We get to the bottom and it was cold! This was a giant cold sink. It was dry and warm at the top and cold and wet at the bottom. We were all impressed with what we saw looking up from the bottom. All but one of us left our vertical gear here because we thought a through trip was possible. We went to the right and only got 100’ in before we found a lake of some green stagnant water. We were not thrilled to enter this cold dirty water so we took out the map and decided to try the other side. We got about 300 feet only to find deeper dirty water. We went back to the first lake and plunged in. It was cold and gross but I have been in much much worse water with Tom (Cerdio Inferneo, hog hell).

So we started in and the water was chest high for a while then it finally required swimming. When we got to the other side of this long tunnel the temperature got much warmer and we were on “dry” land again. We checked out some side passages and got to the end of the main tunnel. It ended with the resurgence of the Camuy river coming up from under the left side of the tunnel. It ran across the room and down another passage. The water flow was too strong to safely go down that passage (and come back) so we didn’t. We have had a good dry season so far so the water level is low and yet there was still too much water.

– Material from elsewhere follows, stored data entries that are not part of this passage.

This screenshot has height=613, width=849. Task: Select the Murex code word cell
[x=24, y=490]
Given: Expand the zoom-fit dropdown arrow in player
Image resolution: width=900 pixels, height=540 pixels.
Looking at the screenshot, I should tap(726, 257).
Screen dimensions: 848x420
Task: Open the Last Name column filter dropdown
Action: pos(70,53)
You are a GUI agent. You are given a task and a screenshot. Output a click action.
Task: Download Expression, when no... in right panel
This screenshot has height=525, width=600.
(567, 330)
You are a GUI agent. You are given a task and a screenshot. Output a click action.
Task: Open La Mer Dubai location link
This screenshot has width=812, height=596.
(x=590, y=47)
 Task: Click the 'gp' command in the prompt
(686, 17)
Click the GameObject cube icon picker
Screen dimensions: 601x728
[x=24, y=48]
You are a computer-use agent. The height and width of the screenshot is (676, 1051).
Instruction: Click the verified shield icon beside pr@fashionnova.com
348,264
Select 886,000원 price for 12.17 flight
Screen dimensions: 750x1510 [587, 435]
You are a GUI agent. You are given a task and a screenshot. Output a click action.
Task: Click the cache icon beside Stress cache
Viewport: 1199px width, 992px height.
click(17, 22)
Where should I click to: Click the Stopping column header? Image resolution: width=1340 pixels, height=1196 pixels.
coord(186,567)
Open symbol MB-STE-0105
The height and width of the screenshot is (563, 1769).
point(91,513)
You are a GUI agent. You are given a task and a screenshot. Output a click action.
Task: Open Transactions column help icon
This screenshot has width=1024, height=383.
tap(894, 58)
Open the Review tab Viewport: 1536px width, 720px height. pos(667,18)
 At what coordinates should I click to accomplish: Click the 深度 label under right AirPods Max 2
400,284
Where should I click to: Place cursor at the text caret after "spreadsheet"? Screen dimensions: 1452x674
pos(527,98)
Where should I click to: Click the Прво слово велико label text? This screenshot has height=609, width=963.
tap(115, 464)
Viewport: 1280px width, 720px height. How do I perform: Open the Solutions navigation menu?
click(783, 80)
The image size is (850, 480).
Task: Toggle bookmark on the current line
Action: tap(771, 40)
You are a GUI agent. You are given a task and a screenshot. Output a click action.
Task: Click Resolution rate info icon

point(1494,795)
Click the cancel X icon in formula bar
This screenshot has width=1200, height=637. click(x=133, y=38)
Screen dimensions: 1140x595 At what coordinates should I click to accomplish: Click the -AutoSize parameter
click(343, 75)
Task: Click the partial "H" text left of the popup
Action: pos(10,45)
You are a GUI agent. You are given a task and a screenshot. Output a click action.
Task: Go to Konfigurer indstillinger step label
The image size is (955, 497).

We got the highest C02 reading to date in this area, around 6Kppm. We spent a little time here not wanting to go back into the water. We finally made the plunge again and back we were at the entrance. Since we were already cold and wet we right away plunged into the lake on the left side. We explored the lake passage to the right a long ways, swimming most of it. Then back again to the entrance for a quick lunch. I was starting to shiver so I pushed for us to get moving again this time down the lake passage to the left.

This required swimming the entire way. We thought we would be treated to a small exit at the end that would lead to sunshine. We were not. Instead the passage got smaller and smaller and soon it was just a rock wall. There was a 10” by 8 feet long log floating there. I took it and felt around under the rock wall for an opening. I had to push the log about a foot down and then I was able to push the whole log through. That meant when we left the cave we would need to go see if we could find the log outside of the cave.

We made a quick retreat back to the entrance of the cave. We picked up our vertical gear and climbed out. We had a close call with a 100# rock but no harm done. We hiked back down to the dry river bed to find the log. We found where the cave must connect but there was no log. There must be a small sump in between. Looks like some SCUBA gear is needed to prove the connection.

This cave was much better than I expected with much bigger passages. Not a lot of formations and we were not prepared for all the swimming and cold water but it still was a great day!